Greece registers 2,198 new infections; patients on ventilators reach 400

The majority of new coronavirus diagnoses is currently being detected outside of the regions of Attica and Thessaloniki, said infectious diseases specialist Professor Gkikas Magiorkinis, speaking at a live briefing on Monday.

Attica region showed the mildest epidemiological load of the last 30 days and a significant reduction of the Rt dispersal factor, indicating a potential reduction in active cases, he noted. This potential reduction, however, might not suffice to relieve current strains on the national health system, therefore admissions as well as intubations will continue to rise over the next 7-10 days, he added.

Thessaloniki continues to have an epidemiological load rate five times greater than Attica’s, given the population in each city. He noted that it might take some time before the rate of infections shows a decrease in Thessaloniki since it’s the country’s second biggest urban center, warning that restrictive measures should not be relaxed any time soon.

At the briefing, pediatric infectious diseases specialist Vana Papaevangelou said that Greece is currently seeing an “extraordinary increase in ICU admissions,” while the median age of ICU patients has dropped to 64 years. She said ICU physicians are reporting seeing patients under 60 and young adults being treated in intensive care units.

“What is characteristic of Greece’s epidemiological picture is the great dispersal of the virus throughout the population in the entire country,” Papaevangelou said. She added that despite the average age of newly infected people being around 42, in the past week more than 2,500 people over 65 were diagnosed with the virus. “As you can imagine, this means a continuing pressure on our hospitals.”

Both doctors said that infections among children under 18 remain low. Papaevangelou in particular said that it is well established that young children, especially those under the age of 10, transmit the virus much less than teenagers and adults. She also cited a London Imperial College medical report by professor George Kassiotis showing that adults previously infected with other coronaviruses form antibodies that protect them against the novel coronavirus, and that children have a higher number of such antibodies than adults.

Asked then to explain why primary schools had to shut down on Monday (Nov. 16), she said that “the main problem that open schools create is the mobility of the public related to the operation of the schools” – teachers coming and going on mass transport, catering and cleaning services, and parents who are working and can’t stay home. “The truth is that when schools are shut, there is a de facto huge reduction in the public’s mobility,” she explained, while she acknowledged the challenge of supervising younger children during online classes.

Monday’s numbers

Greece recorded 2,198 new coronavirus infections in the last 24 hours, of which 21 were identified at entry points to the country, the National Public Health Organization (EODY) said on Monday.

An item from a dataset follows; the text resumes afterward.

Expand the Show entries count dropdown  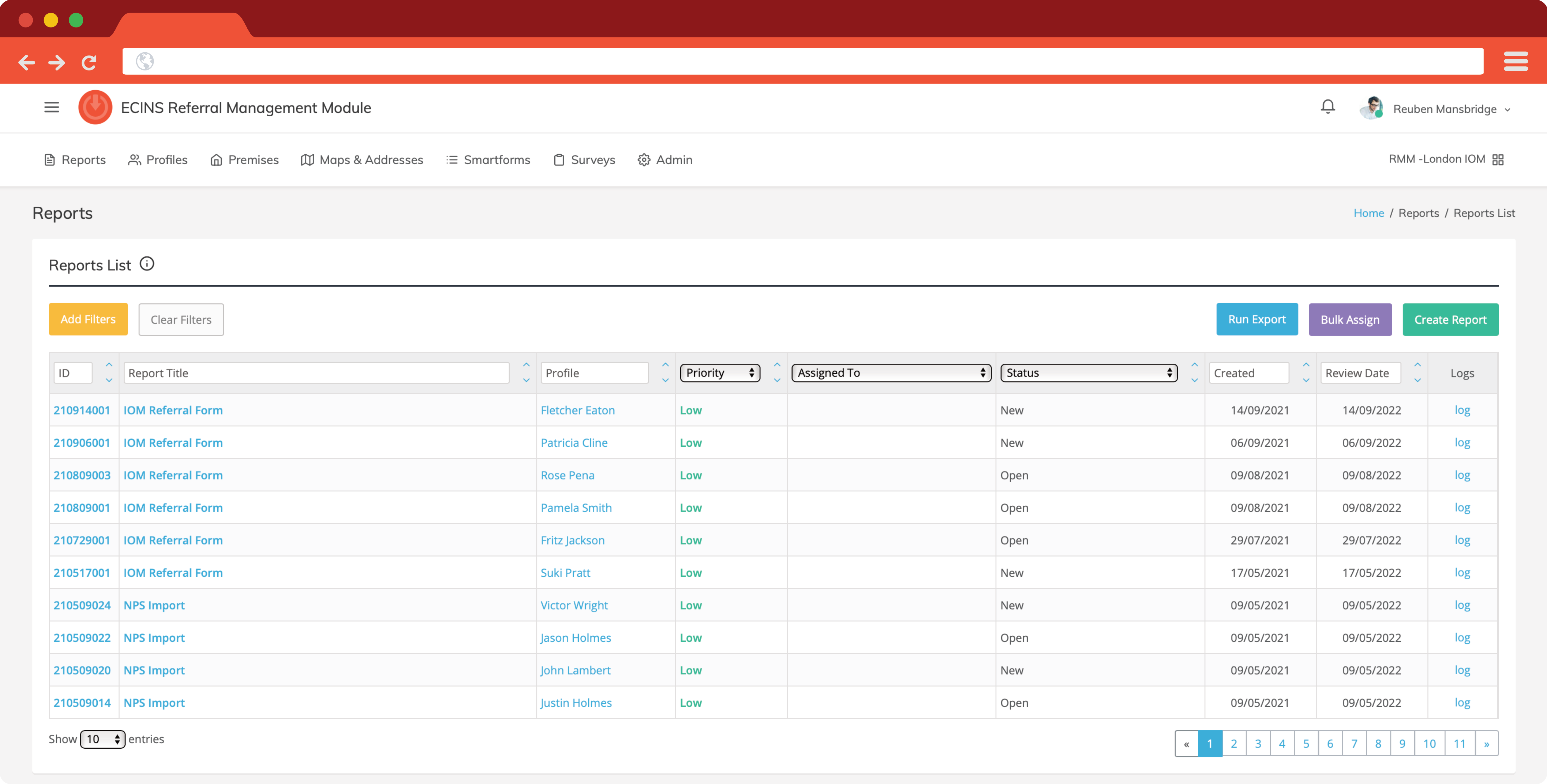[102, 739]
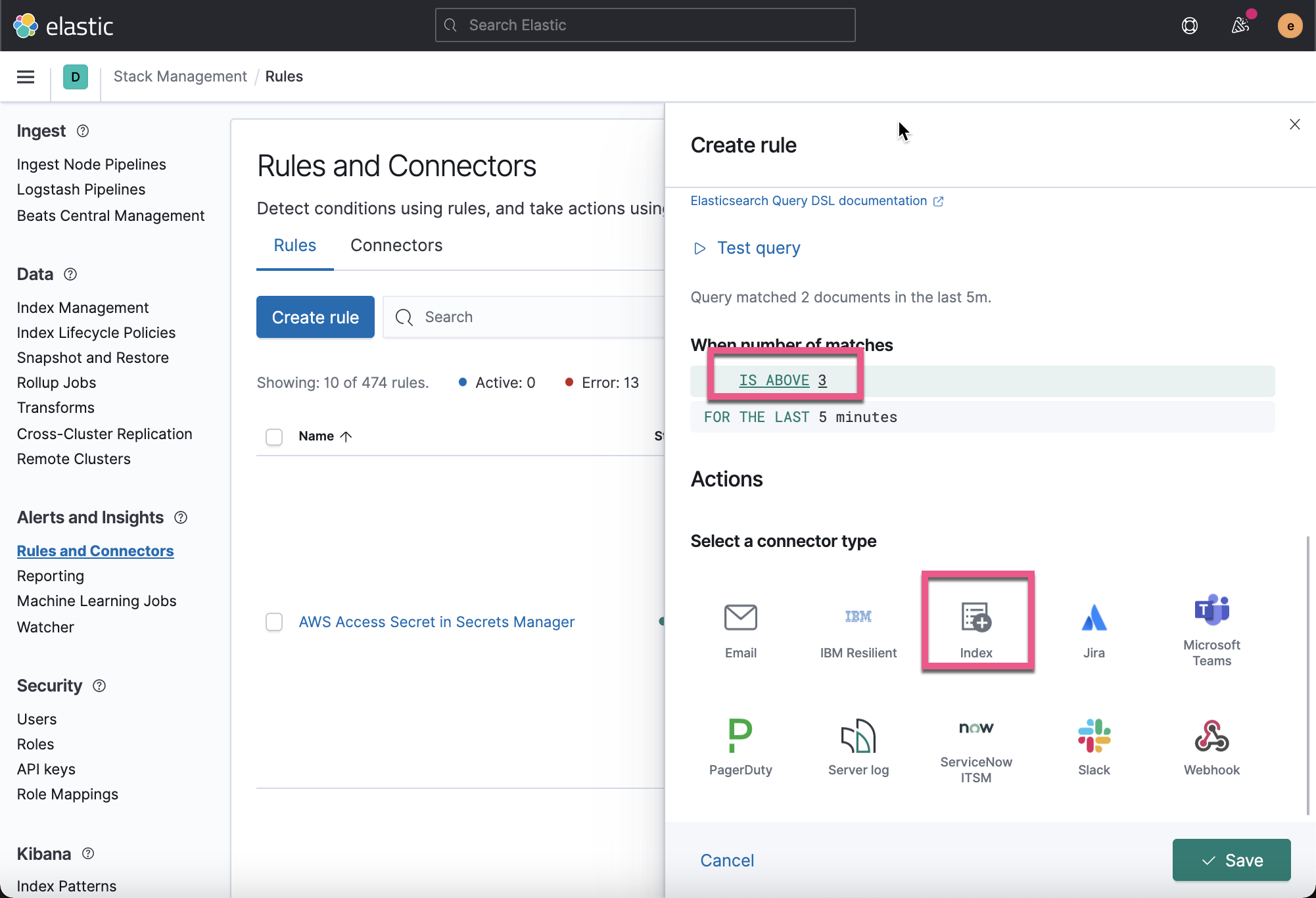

This brings all novel coronavirus infections to date to 76,403. Of these, 4,675 are linked to travel abroad and 19,638 to already known cases.

Patients on ventilators showed a spike, reaching 400 to date. Their median age is 65 years, 79.5 pct have an underlying condition or are aged 70 or more, and 126 are women. Another 383 have been discharged from ICUs since the start of the pandemic in Greece.

In addition, EODY recorded another 59 deaths, bringing fatalities to 1,165. Of the latter, their median age was 80 and 97.2 pct had an underlying condition and/or were aged 70 or more. Of the total, 473 were women.